Switching is common in clinical practice but requires physician guidance on timing, dose, and monitoring. Do not self-adjust based on online comparisons.
Is semaglutide always the stronger choice given SUSTAIN 7?
Not necessarily. SUSTAIN 7 tested specific dose pairs in T2D patients on metformin over 40 weeks. A patient who cannot tolerate semaglutide's GI effects, has contraindications, or whose insurer only covers dulaglutide will not benefit from those trial averages. Population means do not predict individual responses.
What about Trulicity's broader cardiovascular indication?
Trulicity's label covers patients with established CVD or multiple cardiovascular risk factors; Ozempic's cardiovascular indication requires established CVD. This distinction matters for some prescribers and payers at the formulary level.

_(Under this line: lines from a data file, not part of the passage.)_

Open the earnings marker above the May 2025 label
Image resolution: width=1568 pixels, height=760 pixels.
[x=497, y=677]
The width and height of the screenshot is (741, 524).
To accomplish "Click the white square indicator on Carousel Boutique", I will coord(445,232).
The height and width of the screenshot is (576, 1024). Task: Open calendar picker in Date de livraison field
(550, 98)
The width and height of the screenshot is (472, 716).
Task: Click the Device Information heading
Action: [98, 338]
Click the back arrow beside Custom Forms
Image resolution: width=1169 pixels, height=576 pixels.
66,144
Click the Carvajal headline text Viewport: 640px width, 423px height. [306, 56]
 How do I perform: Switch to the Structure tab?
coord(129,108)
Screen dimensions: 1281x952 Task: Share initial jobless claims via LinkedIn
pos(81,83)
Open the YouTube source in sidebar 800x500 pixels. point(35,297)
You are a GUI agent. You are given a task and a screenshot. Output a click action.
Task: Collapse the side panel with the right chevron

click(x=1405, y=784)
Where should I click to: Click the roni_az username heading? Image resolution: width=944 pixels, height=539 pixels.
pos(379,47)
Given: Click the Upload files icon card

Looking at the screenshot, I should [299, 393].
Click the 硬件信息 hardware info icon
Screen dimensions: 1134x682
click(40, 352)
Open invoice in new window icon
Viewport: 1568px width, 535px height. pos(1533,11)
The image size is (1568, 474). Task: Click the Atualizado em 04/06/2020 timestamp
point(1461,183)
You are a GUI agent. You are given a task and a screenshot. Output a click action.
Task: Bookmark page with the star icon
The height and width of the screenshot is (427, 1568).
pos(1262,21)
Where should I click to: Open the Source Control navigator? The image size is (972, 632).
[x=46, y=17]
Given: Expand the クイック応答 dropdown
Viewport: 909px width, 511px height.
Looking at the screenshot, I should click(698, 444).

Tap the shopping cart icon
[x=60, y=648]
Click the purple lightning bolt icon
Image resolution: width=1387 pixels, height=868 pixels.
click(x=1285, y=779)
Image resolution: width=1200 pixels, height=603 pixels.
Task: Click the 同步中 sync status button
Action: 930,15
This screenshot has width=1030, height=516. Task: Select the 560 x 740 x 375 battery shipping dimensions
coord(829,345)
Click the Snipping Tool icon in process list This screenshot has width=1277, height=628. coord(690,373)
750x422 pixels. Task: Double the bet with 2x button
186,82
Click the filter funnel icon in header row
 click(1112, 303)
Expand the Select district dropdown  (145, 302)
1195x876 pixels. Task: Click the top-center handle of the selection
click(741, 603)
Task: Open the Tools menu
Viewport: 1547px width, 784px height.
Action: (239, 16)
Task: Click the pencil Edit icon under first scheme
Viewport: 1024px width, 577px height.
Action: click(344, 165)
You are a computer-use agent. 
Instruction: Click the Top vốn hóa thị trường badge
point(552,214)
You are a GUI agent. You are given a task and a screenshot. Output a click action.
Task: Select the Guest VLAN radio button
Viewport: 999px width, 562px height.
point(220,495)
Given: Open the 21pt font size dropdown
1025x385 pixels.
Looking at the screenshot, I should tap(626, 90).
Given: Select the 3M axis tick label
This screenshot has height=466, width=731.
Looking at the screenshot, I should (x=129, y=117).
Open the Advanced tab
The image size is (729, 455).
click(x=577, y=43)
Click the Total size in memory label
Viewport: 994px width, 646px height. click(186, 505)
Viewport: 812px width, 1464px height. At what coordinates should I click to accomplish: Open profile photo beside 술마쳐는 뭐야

Are compounded versions safe?
The FDA has issued explicit cautions: compounded semaglutide is not FDA-approved and has been linked to hospitalizations. The same concerns apply to compounded dulaglutide. Discuss any compounded GLP-1 product with your physician before use.
Do both drugs require dietary and lifestyle changes?
Yes. Both labels describe these drugs as adjuncts to diet and exercise, not replacements. Trial benefits were achieved alongside dietary management.
Conclusion
Ozempic and Trulicity are genuine peers in the weekly GLP-1 class, with meaningful differences at the prescription level. SUSTAIN 7 (PMID 29397376) provides the clearest signal: semaglutide produced approximately 0.4 percentage points greater HbA1c reduction and 2.3 to 3.5 kg greater weight loss versus dulaglutide over 40 weeks. Both drugs demonstrated cardiovascular benefit — SUSTAIN 6 (PMID 27633186) for semaglutide and REWIND (PMID 31189511) for dulaglutide — though those trials enrolled different populations and their hazard ratios cannot be directly compared.
For the full semaglutide clinical picture, see the semaglutide complete guide and the dulaglutide guide. If your prescriber is weighing a dual-agonist, the Ozempic vs. Mounjaro comparison covers tirzepatide using SURPASS-2 data.
Actionable takeaways:
- Ask your physician which drug fits your HbA1c history, cardiovascular risk profile, and GI tolerance — not which scored higher in a trial your population wasn't enrolled in.
- Check your insurance formulary tier for both drugs before assuming either is accessible; prior authorization requirements change frequently.
- If device design matters (auto-injector vs. dial pen), say so — adherence to a weekly schedule is the variable most within your control, and device preference is a legitimate clinical consideration.
- Do not use compounded GLP-1 products without physician supervision and explicit awareness of the FDA's safety guidance.
This article is for informational purposes only and does not constitute medical advice, diagnosis, or treatment. Ozempic and Trulicity are prescription medications approved for specific indications in adults with type 2 diabetes. They carry significant warnings, including a boxed warning regarding thyroid C-cell tumors, and are contraindicated in patients with certain personal or family medical histories. Only a licensed healthcare provider with full knowledge of your medical history can determine whether either medication is appropriate for you. Do not start, stop, or modify any prescription medication based on information read online.